Nobody else will ever be able to write a book like my new novel Venomous Lumpsucker. I mean that in the very literal sense that one of the essential tools I used to write it no longer exists. loc.alize.us was a website that allowed you to zoom in anywhere on a world map and see all the photos taken in that location that had been geotagged and uploaded to Flickr. This meant that, for instance, when I wanted to site a migrant labour camp on a remote stretch of the Finnish coastline, I could immediately look up somebody’s holiday snaps of that exact spot.

            Then, after I finished the book, I went back to loc.alize.us and saw that it wasn’t working any more. When I emailed Martin Kleppe, the site’s creator, he explained that this was because of Google switching off one of the ageing services it was built on. ’Unfortunately the code base is super old,’ he told me, ‘and would require a complete rewrite.’ Fair enough: you can’t really expect a free tool like this to be maintained in perpetuity as if it’s critical nuclear infrastructure. Nevertheless, it’s a shame, because there’s not really a substitute. Google Street View is limited to where Google have sent their owlish proprietary cameras. Google themselves had a tool just like loc.alize.us called Panoramio, but they shut it down in 2018 – I know that because the investigative journalism group Bellingcat used to use it to geolocate Russian war crimes. Bellingcat now use a service called EchoSec, but it’s aimed at private security companies and costs thousands of pounds a year, which is probably out of my reach until Venomous Lumpsucker gets adapted into an HBO show and/or novelty restaurant chain. And there are ways to search Instagram by location, but the problem is, people only put their coolest photos on Instagram, whereas they dump hundreds of their most banal photos on Flickr, which for a novelist is much preferable.

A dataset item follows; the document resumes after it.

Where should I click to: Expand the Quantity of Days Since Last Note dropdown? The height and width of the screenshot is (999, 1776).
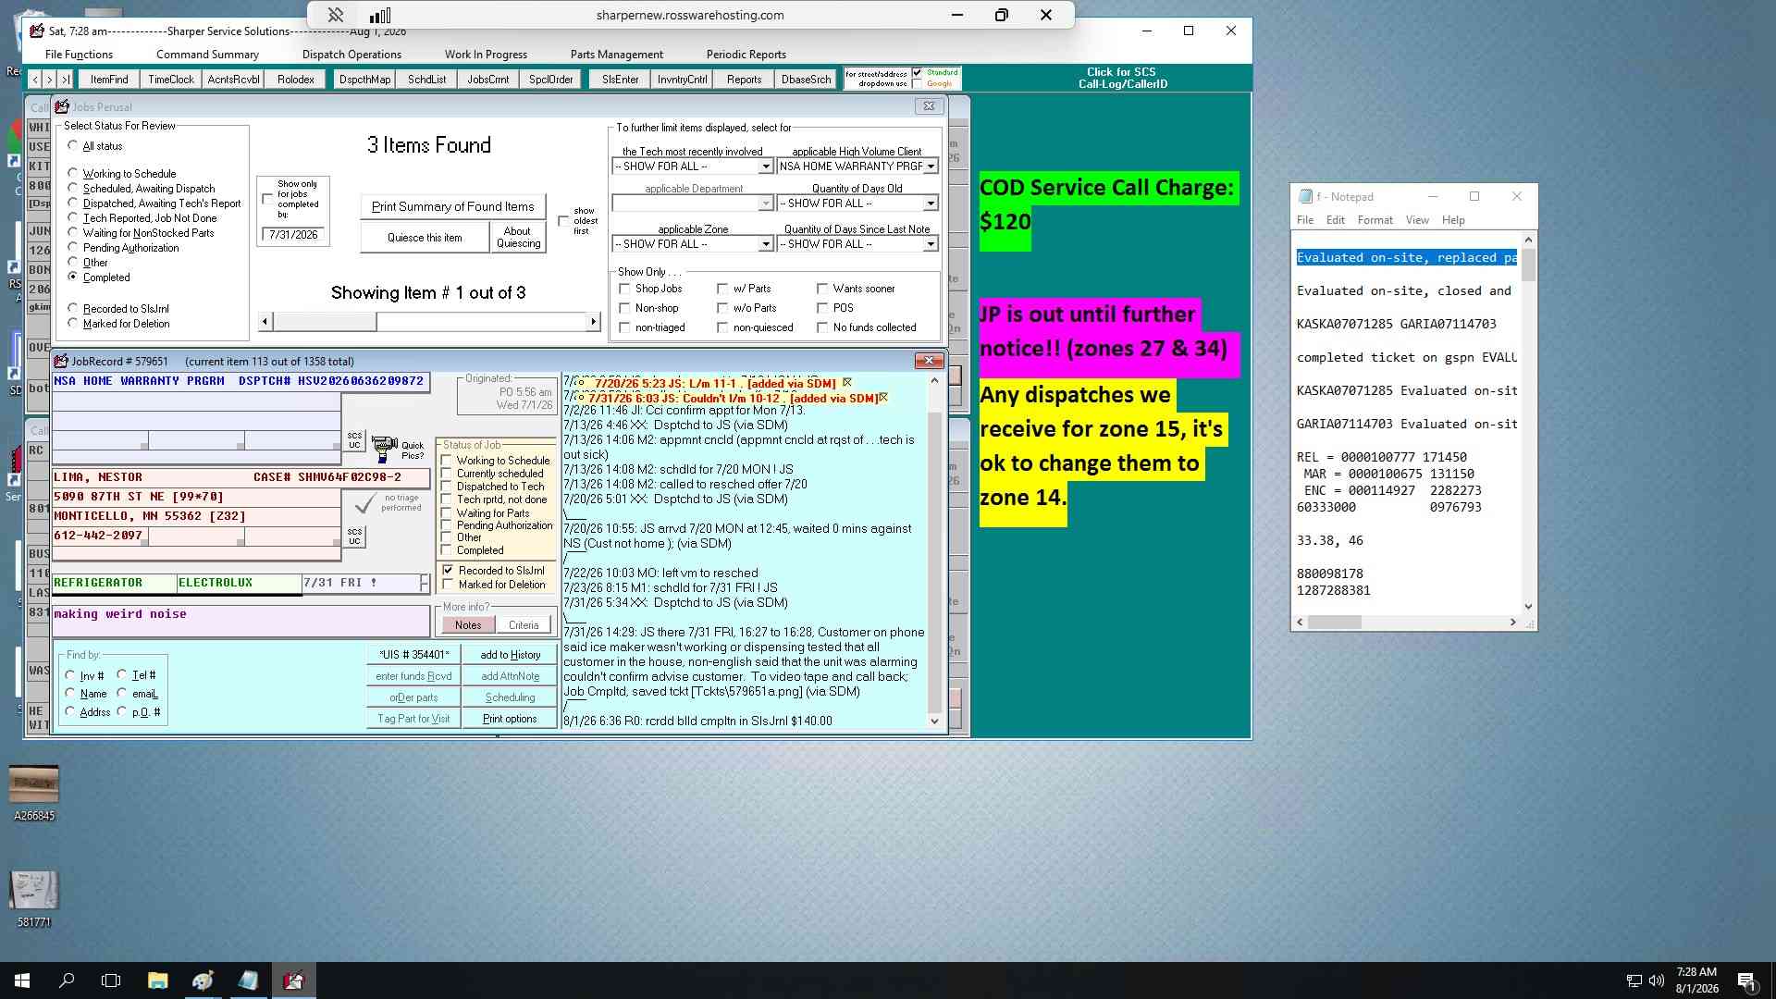(x=931, y=244)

            People sometimes ask me, well, why wouldn’t you just go to the places you’re writing about? But I’m not alone in this. The Scottish novelist Stef Penney famously wrote her Costa-award-winning novel The Tenderness of Wolves, set in the wilds of northern Canda, without ever leaving London, because she suffers from agoraphobia. On her website, she writes, ‘I do zero-carbon research. Unlike the protagonist of Under A Pole Star, I haven’t been to the North Pole. I have been to the Scandinavian Arctic – which is totally different – but am unconvinced that being there has made my writing about landscape any stronger.’

            I do not suffer from agoraphobia; instead, I have a number of much more trivial excuses. One is superstition: I wrote my second novel The Teleportation Accident without having been to Berlin, where much of it takes place, and that got longlisted for the Booker Prize, so now I don’t dare change my methods. Another is flexibility: occasionally I may relocate part of a story while I’m in the middle of writing it, which I’d probably feel very reluctant to do if several months earlier I’d made a pilgrimage to the original coordinates. Another is cowardice: when I was writing my third novel Glow, I was able to find a YouTube video showing the drive from Sukkur Airport into the city of Khairpur in southern Pakistan, which was a lot easier than taking a mini-break in a region that the Foreign Office describes as having ‘a very high risk of kidnapping.’ But the biggest reason, I suppose, is arrogance: I just think I’m so good at using the internet that I don’t need to leave my flat.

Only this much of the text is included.